■ **Extrait du document**
A Liège, un foyer pour une autre économie
Novacitis se lance dans la création d’un espace dévolu aux entreprises solidaires de Liège.
Un lieu qui sollicite la rencontre et l’échange.
L’initiative séduit de nombreux entrepreneurs locaux.
Reportage
Valentine Van Vyve et Antoine Vermeersch (St)
C’est dans l’ancienne menuiserie de la ville de Liège que le premier projet développé par Novacitis prendra ses quartiers. Deux bâtiments de briques aux hauts plafonds, de larges baies vitrées et des poutres apparentes offrent les vestiges d’un temps industriel passé. “On compte conserver du mobilier rigolo”, s’amuse Catherine Hansoul, cofondatrice de Novacitis.
À deux pas de la Place Saint-Lambert, la cour du site offre une vue imprenable sur la basilique Saint-Martin. Bientôt d’ailleurs, une liaison piétonne la traversera, opérant ainsi la jonction avec ce quartier et celui de Sainte-Marguerite, où s’est installé cet “espace d’entreprises solidaires” en devenir. À son image, ce quartier multiculturel est en plein effort de rénovation. Un “environnement favorable” dans lequel Novacitis compte “s’ancrer”.

■ **Consignes**
a) Relevez tous les noms de lieux propres cités dans le reportage sur Novacitis.
b) D'après le reportage sur Novacitis, dans quel bâtiment le premier projet de Novacitis s'installera-t-il ?
c) Recopiez le passage du reportage sur Novacitis qui va de "A Liège, un" à "Antoine Vermeersch (St)".

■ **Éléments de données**
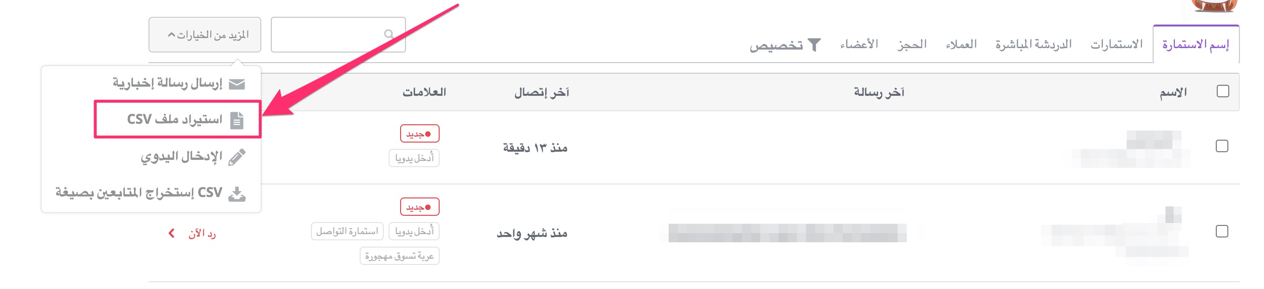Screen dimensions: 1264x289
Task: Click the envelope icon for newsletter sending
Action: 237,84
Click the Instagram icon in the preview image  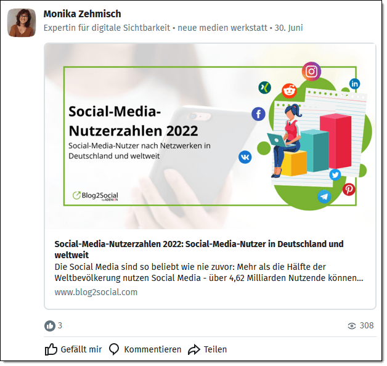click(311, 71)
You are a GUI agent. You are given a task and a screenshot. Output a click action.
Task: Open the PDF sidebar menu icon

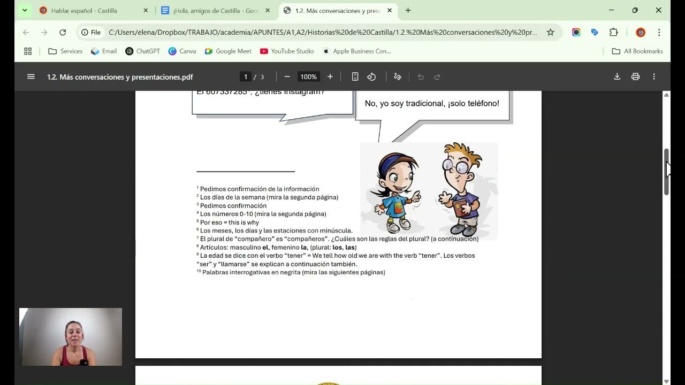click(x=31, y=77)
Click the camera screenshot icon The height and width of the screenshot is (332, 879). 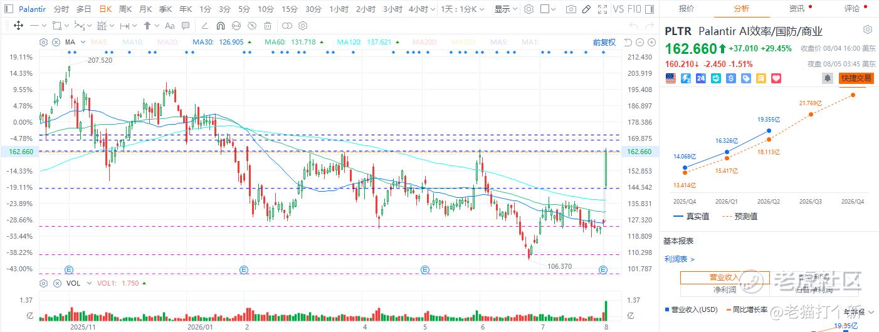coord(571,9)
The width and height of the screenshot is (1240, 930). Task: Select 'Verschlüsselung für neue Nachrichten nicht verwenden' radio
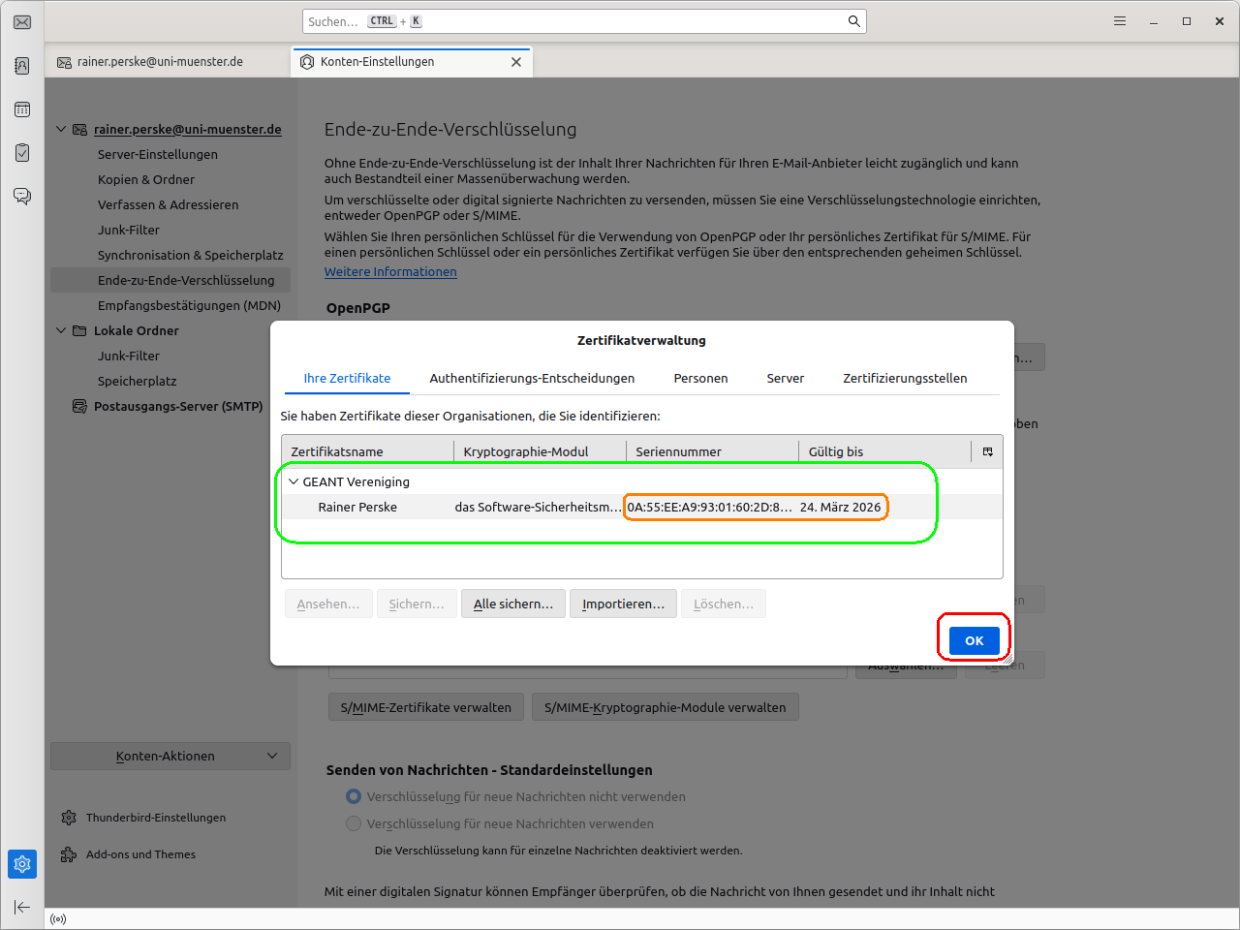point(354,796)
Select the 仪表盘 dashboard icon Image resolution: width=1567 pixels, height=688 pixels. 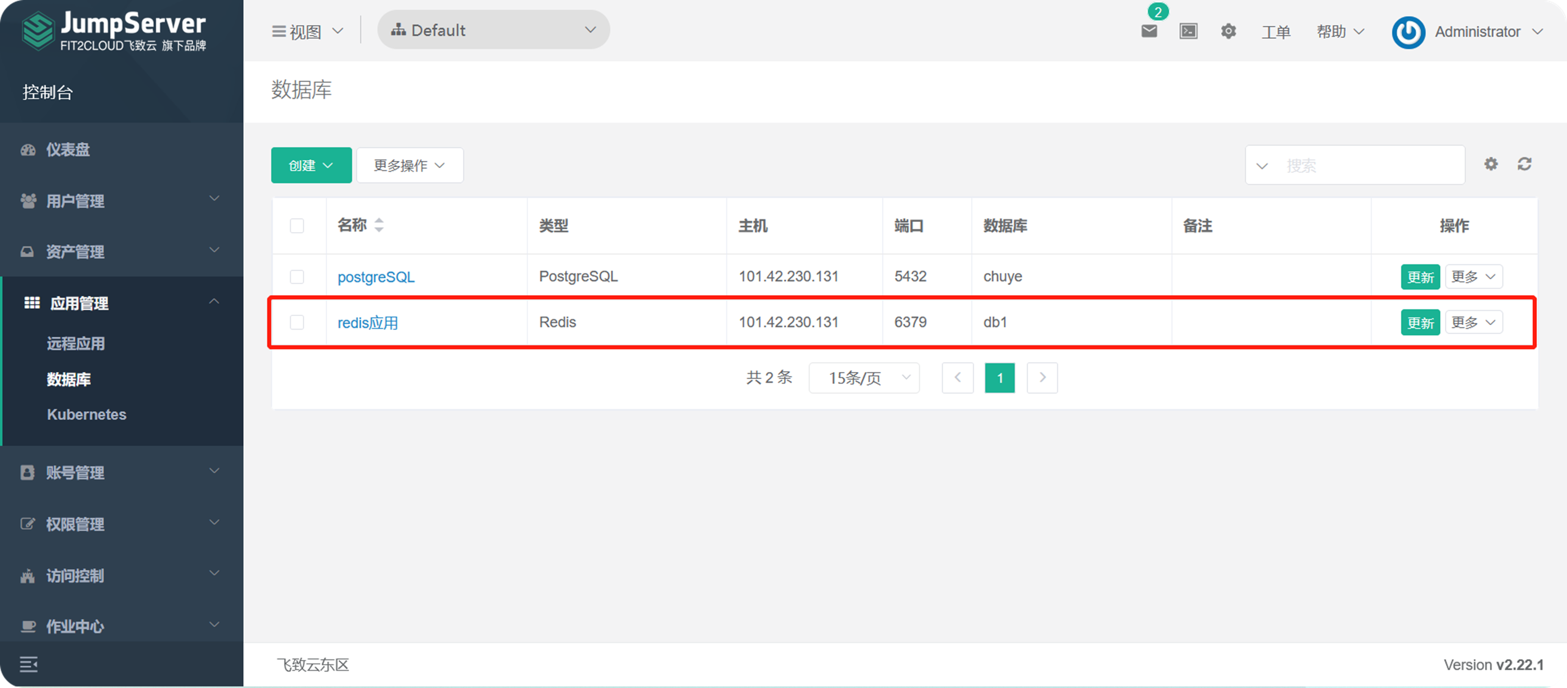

■ **Solutions**
a) Liège, la Place Saint-Lambert, la basilique Saint-Martin, Sainte-Marguerite

b) Dans l'ancienne menuiserie de la ville de Liège.

c)
A Liège, un foyer pour une autre économie
Novacitis se lance dans la création d’un espace dévolu aux entreprises solidaires de Liège.
Un lieu qui sollicite la rencontre et l’échange.
L’initiative séduit de nombreux entrepreneurs locaux.
Reportage
Valentine Van Vyve et Antoine Vermeersch (St)